• [PROBLEM REQUIREMENTS] Reproduce the following records in full, substituting "assistant" for every occurrence of "agent" and leaving all other text unchanged.
▼
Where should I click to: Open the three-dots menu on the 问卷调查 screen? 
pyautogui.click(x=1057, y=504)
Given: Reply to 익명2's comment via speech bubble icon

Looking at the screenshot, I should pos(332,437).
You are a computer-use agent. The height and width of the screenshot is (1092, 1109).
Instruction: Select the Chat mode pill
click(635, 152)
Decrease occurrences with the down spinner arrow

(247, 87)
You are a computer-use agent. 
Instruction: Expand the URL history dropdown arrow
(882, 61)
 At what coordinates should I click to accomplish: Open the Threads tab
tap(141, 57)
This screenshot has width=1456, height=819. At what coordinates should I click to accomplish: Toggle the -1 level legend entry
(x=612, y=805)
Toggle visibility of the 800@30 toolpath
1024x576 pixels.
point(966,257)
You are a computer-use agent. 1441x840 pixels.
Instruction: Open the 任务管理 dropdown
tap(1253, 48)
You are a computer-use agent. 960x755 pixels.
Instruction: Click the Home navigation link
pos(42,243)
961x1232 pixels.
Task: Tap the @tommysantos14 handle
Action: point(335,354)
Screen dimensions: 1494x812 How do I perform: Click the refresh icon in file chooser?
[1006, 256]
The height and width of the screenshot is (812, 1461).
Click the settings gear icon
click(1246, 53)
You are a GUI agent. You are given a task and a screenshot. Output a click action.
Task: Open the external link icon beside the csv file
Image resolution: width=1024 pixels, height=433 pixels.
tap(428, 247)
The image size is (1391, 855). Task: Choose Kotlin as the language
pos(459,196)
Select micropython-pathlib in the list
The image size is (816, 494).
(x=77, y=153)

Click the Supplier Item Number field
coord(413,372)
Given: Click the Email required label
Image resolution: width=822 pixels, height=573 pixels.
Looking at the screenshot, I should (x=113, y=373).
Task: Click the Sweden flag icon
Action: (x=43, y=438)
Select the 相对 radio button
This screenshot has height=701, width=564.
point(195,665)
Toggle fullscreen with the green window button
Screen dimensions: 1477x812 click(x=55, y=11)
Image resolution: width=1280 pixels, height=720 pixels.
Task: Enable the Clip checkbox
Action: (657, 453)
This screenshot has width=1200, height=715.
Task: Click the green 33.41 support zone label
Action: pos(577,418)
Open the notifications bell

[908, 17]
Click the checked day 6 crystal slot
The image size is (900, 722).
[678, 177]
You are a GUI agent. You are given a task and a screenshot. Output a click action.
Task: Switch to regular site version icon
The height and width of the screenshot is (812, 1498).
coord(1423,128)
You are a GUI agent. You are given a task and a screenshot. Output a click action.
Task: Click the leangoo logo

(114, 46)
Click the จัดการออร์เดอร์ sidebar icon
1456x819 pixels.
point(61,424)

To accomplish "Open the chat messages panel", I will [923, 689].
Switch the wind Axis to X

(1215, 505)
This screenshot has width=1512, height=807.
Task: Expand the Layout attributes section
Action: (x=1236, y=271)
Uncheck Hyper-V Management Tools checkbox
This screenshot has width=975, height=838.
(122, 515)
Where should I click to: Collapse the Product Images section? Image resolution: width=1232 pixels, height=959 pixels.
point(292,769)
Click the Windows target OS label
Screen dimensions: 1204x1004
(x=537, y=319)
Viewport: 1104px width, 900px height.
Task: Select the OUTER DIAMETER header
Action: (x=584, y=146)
▲
• [THE REPLY]
Where should I click to: Open the three-dots menu on the 问卷调查 screen? 
pyautogui.click(x=1057, y=504)
Given: Reply to 익명2's comment via speech bubble icon

Looking at the screenshot, I should pos(332,437).
You are a computer-use assistant. The height and width of the screenshot is (1092, 1109).
Instruction: Select the Chat mode pill
click(635, 152)
Decrease occurrences with the down spinner arrow

(247, 87)
You are a computer-use assistant. 
Instruction: Expand the URL history dropdown arrow
(882, 61)
 At what coordinates should I click to accomplish: Open the Threads tab
tap(141, 57)
This screenshot has width=1456, height=819. At what coordinates should I click to accomplish: Toggle the -1 level legend entry
(x=612, y=805)
Toggle visibility of the 800@30 toolpath
1024x576 pixels.
point(966,257)
You are a computer-use assistant. 1441x840 pixels.
Instruction: Open the 任务管理 dropdown
tap(1253, 48)
You are a computer-use assistant. 960x755 pixels.
Instruction: Click the Home navigation link
pos(42,243)
961x1232 pixels.
Task: Tap the @tommysantos14 handle
Action: point(335,354)
Screen dimensions: 1494x812 How do I perform: Click the refresh icon in file chooser?
[1006, 256]
The height and width of the screenshot is (812, 1461).
Click the settings gear icon
click(1246, 53)
You are a GUI assistant. You are given a task and a screenshot. Output a click action.
Task: Open the external link icon beside the csv file
Image resolution: width=1024 pixels, height=433 pixels.
tap(428, 247)
The image size is (1391, 855). Task: Choose Kotlin as the language
pos(459,196)
Select micropython-pathlib in the list
The image size is (816, 494).
(x=77, y=153)

Click the Supplier Item Number field
coord(413,372)
Given: Click the Email required label
Image resolution: width=822 pixels, height=573 pixels.
Looking at the screenshot, I should (x=113, y=373).
Task: Click the Sweden flag icon
Action: (x=43, y=438)
Select the 相对 radio button
This screenshot has height=701, width=564.
point(195,665)
Toggle fullscreen with the green window button
Screen dimensions: 1477x812 click(x=55, y=11)
Image resolution: width=1280 pixels, height=720 pixels.
Task: Enable the Clip checkbox
Action: (657, 453)
This screenshot has width=1200, height=715.
Task: Click the green 33.41 support zone label
Action: pos(577,418)
Open the notifications bell

[908, 17]
Click the checked day 6 crystal slot
The image size is (900, 722).
[678, 177]
You are a GUI assistant. You are given a task and a screenshot. Output a click action.
Task: Switch to regular site version icon
The height and width of the screenshot is (812, 1498).
coord(1423,128)
You are a GUI assistant. You are given a task and a screenshot. Output a click action.
Task: Click the leangoo logo

(114, 46)
Click the จัดการออร์เดอร์ sidebar icon
1456x819 pixels.
point(61,424)

To accomplish "Open the chat messages panel", I will [923, 689].
Switch the wind Axis to X

(1215, 505)
This screenshot has width=1512, height=807.
Task: Expand the Layout attributes section
Action: (x=1236, y=271)
Uncheck Hyper-V Management Tools checkbox
This screenshot has width=975, height=838.
(122, 515)
Where should I click to: Collapse the Product Images section? Image resolution: width=1232 pixels, height=959 pixels.
point(292,769)
Click the Windows target OS label
Screen dimensions: 1204x1004
(x=537, y=319)
Viewport: 1104px width, 900px height.
Task: Select the OUTER DIAMETER header
Action: (x=584, y=146)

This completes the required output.